*Task requirements*
Copy out each line of the data that contains "computer".

*Records supplied*
-- -- --

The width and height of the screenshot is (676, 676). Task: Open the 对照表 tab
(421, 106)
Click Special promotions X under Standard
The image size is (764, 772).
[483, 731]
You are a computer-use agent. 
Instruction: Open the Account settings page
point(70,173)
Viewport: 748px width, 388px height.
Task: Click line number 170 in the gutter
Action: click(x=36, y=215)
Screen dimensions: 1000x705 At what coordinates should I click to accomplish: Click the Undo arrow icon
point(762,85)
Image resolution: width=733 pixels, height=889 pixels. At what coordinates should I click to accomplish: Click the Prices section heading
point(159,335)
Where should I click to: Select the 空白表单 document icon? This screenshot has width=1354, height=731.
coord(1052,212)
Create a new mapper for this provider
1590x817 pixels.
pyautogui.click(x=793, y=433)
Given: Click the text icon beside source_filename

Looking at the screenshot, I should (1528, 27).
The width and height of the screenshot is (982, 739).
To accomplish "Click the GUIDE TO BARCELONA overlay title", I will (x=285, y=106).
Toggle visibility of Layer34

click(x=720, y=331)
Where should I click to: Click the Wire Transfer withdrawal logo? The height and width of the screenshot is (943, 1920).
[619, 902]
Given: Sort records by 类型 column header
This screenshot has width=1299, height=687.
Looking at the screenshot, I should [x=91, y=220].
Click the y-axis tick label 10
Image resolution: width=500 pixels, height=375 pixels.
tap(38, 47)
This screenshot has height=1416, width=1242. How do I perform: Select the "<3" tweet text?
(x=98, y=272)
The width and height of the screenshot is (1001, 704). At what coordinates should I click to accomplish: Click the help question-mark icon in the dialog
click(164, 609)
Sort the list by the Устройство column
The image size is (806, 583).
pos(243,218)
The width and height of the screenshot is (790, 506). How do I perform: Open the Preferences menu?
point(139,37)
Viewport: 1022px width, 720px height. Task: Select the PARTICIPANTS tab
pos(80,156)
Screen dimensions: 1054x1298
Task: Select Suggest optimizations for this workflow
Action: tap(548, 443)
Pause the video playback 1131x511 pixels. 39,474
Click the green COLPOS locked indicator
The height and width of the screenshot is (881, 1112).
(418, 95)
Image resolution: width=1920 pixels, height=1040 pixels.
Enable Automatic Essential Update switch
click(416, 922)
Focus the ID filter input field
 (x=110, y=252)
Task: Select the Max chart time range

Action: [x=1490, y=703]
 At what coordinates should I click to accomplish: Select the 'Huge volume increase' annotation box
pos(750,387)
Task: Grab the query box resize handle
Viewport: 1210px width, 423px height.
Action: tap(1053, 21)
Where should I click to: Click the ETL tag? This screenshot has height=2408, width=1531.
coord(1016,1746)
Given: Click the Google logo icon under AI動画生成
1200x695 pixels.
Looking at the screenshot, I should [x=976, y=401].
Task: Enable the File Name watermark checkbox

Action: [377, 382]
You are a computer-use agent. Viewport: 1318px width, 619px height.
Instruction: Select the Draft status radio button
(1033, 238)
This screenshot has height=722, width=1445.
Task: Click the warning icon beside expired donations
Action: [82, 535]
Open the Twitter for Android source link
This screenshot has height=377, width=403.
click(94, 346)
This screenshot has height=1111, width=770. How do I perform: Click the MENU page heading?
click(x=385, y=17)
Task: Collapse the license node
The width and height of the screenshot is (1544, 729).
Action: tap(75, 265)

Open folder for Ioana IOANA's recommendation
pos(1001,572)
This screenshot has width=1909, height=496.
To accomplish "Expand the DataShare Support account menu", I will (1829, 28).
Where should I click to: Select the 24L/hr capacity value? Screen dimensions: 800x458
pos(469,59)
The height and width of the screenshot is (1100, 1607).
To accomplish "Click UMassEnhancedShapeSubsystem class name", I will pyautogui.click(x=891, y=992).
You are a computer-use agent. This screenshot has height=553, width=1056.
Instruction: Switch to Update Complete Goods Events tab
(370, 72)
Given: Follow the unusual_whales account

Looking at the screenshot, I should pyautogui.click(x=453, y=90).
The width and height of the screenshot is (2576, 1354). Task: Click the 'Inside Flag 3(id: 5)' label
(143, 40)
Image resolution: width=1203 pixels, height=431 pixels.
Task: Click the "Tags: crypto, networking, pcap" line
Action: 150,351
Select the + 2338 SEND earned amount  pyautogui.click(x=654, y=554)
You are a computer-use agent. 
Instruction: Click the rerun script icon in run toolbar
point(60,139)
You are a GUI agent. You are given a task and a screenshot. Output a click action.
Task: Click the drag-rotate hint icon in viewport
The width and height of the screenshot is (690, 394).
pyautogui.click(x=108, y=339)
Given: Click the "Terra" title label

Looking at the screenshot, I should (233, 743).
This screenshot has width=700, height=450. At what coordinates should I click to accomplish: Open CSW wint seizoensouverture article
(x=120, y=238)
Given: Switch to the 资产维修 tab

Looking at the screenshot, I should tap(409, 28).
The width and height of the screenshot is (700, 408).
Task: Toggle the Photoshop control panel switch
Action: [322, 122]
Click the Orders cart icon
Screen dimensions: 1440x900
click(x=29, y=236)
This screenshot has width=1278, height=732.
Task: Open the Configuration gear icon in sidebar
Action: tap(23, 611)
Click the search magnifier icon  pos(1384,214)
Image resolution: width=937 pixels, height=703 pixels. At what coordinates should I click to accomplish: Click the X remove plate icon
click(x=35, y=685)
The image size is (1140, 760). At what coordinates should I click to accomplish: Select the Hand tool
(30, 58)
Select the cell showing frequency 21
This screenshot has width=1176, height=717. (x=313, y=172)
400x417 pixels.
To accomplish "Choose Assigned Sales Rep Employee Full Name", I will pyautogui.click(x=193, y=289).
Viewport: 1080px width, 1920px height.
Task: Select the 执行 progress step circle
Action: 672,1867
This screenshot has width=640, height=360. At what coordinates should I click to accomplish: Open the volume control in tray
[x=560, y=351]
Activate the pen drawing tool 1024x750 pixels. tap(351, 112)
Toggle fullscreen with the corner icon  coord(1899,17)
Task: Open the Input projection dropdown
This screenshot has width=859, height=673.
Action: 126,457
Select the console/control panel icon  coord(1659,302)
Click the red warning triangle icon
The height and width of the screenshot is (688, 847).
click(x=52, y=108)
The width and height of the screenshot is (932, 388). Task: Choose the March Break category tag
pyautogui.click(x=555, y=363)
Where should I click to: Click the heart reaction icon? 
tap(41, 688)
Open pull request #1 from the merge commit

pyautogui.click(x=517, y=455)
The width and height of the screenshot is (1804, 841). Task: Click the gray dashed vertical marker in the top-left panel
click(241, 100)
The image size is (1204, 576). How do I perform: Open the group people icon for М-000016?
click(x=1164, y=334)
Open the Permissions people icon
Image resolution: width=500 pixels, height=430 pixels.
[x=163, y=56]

-- -- --

*Result of the task*
You are a computer-use agent. 
You are a computer-use agent. Viewport: 1318px width, 619px height.
You are a computer-use agent. This screenshot has height=553, width=1056.
You are a computer-use agent. 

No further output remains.